• What is required: Look below for the line containing "Viewport: 1024px width, 740px height."; from there through the line containing "Given: Open the News Telegram icon in sidebar", both lines included, please set down each line exactly and nothing else.

• Exercise material:
•••
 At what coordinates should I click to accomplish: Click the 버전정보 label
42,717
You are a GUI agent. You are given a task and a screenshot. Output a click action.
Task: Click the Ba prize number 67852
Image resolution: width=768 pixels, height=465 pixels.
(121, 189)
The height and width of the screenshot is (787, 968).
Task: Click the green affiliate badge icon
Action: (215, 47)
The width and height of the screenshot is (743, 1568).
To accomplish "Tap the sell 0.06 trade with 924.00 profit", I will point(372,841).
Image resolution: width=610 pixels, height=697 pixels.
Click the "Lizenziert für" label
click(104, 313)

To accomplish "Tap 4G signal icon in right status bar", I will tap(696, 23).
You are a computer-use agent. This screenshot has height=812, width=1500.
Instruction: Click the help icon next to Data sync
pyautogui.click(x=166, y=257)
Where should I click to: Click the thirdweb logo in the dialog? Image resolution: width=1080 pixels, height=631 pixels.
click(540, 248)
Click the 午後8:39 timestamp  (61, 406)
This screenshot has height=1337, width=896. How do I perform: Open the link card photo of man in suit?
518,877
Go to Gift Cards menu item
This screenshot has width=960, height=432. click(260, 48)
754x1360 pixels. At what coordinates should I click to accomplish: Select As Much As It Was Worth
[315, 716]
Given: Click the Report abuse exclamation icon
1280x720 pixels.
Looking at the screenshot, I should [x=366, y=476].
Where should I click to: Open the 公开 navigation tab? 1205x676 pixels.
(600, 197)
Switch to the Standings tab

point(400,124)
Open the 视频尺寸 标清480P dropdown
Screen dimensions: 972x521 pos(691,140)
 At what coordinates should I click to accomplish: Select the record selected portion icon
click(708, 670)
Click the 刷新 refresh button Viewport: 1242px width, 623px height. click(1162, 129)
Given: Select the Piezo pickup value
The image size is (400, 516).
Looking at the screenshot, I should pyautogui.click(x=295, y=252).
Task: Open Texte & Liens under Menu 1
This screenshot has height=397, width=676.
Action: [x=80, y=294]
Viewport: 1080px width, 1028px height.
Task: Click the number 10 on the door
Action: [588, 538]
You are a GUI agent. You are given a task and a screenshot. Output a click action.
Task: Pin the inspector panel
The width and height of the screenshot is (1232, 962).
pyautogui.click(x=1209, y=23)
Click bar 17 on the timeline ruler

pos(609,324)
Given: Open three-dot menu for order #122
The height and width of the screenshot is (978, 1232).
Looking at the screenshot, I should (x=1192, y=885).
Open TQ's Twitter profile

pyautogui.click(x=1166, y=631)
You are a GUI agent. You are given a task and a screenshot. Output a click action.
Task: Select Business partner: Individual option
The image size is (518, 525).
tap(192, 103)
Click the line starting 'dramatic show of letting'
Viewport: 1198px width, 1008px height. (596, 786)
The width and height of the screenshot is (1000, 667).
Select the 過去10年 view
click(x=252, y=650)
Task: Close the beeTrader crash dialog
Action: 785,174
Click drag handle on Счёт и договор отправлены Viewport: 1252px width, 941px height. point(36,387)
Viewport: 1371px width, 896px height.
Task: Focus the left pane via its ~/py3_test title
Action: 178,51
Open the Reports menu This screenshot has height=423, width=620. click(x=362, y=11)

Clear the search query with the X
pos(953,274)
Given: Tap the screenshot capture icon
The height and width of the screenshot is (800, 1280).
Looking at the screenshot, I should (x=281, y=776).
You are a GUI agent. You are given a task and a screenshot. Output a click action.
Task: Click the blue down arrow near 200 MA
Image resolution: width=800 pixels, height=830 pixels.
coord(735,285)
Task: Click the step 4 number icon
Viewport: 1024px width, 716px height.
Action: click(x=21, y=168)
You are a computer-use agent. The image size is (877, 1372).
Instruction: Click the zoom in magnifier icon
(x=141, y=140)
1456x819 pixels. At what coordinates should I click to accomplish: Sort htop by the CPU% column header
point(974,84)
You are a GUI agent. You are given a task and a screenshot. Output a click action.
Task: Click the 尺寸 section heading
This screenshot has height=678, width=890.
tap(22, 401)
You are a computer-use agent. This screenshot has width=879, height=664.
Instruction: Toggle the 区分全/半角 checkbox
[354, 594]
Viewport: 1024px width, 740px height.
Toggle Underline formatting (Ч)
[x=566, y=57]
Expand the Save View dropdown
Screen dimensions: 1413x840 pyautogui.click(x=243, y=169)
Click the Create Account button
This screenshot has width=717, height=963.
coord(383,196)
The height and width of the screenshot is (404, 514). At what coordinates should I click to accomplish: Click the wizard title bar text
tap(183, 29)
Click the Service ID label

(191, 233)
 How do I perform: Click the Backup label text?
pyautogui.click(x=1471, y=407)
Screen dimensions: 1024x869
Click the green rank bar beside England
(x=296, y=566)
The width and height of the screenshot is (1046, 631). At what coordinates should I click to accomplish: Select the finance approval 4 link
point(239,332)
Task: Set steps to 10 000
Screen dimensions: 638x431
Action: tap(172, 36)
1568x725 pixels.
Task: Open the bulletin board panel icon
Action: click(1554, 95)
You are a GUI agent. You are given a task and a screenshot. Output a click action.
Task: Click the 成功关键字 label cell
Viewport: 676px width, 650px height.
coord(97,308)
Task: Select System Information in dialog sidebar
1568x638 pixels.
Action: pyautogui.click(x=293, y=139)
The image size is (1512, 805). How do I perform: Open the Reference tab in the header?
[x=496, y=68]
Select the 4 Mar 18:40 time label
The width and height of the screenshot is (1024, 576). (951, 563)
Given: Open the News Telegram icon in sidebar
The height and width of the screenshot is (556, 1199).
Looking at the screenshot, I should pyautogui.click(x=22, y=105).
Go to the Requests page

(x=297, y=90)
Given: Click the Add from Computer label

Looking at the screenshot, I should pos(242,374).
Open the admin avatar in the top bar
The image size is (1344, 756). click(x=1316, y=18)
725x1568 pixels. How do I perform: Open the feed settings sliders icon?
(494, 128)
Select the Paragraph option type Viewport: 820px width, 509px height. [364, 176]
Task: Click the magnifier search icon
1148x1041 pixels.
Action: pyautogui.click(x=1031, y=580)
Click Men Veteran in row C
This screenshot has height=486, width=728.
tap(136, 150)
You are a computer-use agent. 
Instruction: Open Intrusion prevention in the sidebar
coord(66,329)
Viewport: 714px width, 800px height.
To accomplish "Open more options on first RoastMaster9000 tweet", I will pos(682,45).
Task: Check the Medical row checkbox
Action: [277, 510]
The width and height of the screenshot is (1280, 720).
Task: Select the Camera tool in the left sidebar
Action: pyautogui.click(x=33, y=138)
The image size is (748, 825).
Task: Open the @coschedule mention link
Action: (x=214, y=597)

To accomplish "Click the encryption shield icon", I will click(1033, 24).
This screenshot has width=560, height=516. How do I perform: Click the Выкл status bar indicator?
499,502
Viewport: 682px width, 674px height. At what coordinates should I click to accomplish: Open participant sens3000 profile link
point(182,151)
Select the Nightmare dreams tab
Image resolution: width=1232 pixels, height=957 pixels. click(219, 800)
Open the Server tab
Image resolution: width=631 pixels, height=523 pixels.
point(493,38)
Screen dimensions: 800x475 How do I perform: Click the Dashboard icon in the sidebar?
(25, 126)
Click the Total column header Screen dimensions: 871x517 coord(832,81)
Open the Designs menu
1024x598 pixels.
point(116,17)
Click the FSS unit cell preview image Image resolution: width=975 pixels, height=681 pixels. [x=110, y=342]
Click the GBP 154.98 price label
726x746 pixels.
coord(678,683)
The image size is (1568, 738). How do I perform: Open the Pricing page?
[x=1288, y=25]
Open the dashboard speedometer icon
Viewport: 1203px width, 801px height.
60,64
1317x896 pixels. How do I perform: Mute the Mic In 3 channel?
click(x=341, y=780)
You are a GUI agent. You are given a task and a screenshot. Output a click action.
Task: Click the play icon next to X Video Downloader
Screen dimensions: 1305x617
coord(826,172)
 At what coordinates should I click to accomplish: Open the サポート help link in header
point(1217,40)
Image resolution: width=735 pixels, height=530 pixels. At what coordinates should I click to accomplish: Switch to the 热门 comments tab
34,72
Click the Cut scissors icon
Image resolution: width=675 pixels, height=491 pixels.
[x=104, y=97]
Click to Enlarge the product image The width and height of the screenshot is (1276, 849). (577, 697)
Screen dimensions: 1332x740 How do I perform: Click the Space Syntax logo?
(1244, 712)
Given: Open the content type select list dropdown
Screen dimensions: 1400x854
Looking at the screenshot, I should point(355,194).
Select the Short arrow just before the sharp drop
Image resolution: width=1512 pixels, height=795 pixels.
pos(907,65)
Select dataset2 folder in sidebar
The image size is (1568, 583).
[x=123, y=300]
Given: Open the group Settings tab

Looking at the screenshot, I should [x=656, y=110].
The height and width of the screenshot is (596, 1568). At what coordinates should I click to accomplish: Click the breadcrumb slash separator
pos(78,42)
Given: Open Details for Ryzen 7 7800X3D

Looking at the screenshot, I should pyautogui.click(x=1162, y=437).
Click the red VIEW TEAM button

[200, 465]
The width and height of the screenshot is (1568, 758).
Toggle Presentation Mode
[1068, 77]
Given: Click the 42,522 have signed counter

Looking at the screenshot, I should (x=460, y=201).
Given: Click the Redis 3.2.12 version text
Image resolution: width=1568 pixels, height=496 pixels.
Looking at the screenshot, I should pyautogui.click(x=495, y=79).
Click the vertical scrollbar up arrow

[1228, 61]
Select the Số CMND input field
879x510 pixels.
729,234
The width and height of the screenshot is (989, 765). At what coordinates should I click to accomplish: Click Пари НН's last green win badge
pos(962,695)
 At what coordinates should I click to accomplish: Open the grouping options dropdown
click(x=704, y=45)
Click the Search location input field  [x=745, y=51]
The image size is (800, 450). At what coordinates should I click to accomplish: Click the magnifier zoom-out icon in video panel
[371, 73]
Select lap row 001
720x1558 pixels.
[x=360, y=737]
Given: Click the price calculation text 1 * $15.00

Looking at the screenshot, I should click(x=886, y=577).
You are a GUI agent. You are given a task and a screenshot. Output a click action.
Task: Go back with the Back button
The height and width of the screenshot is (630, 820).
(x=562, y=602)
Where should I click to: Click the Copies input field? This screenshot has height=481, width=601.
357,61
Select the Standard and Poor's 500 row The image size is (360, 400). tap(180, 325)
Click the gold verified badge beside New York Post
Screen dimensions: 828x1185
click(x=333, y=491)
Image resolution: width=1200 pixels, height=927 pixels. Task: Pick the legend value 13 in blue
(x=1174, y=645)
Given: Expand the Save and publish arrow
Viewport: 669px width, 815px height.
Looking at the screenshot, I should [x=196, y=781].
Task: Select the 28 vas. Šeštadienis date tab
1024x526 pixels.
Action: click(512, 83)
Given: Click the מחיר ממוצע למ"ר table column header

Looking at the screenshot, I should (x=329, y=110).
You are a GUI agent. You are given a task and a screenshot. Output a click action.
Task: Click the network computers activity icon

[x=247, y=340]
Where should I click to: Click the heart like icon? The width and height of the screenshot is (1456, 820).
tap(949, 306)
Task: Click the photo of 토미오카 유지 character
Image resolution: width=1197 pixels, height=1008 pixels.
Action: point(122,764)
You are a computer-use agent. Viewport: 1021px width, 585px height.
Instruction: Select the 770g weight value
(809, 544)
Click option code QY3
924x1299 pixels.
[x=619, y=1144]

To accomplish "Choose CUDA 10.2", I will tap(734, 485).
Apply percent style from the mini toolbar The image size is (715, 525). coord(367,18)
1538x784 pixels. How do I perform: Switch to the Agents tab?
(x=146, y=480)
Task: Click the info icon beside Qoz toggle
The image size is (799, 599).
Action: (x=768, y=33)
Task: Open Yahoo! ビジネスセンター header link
•••
• Task solution:
Viewport: 1024px width, 740px height.
Toggle Underline formatting (Ч)
[x=566, y=57]
Expand the Save View dropdown
Screen dimensions: 1413x840 pyautogui.click(x=243, y=169)
Click the Create Account button
This screenshot has width=717, height=963.
coord(383,196)
The height and width of the screenshot is (404, 514). At what coordinates should I click to accomplish: Click the wizard title bar text
tap(183, 29)
Click the Service ID label

(191, 233)
 How do I perform: Click the Backup label text?
pyautogui.click(x=1471, y=407)
Screen dimensions: 1024x869
Click the green rank bar beside England
(x=296, y=566)
The width and height of the screenshot is (1046, 631). At what coordinates should I click to accomplish: Select the finance approval 4 link
point(239,332)
Task: Set steps to 10 000
Screen dimensions: 638x431
Action: tap(172, 36)
1568x725 pixels.
Task: Open the bulletin board panel icon
Action: click(1554, 95)
You are a GUI agent. You are given a task and a screenshot. Output a click action.
Task: Click the 成功关键字 label cell
Viewport: 676px width, 650px height.
coord(97,308)
Task: Select System Information in dialog sidebar
1568x638 pixels.
Action: pyautogui.click(x=293, y=139)
The image size is (1512, 805). How do I perform: Open the Reference tab in the header?
[x=496, y=68]
Select the 4 Mar 18:40 time label
The width and height of the screenshot is (1024, 576). (951, 563)
Given: Open the News Telegram icon in sidebar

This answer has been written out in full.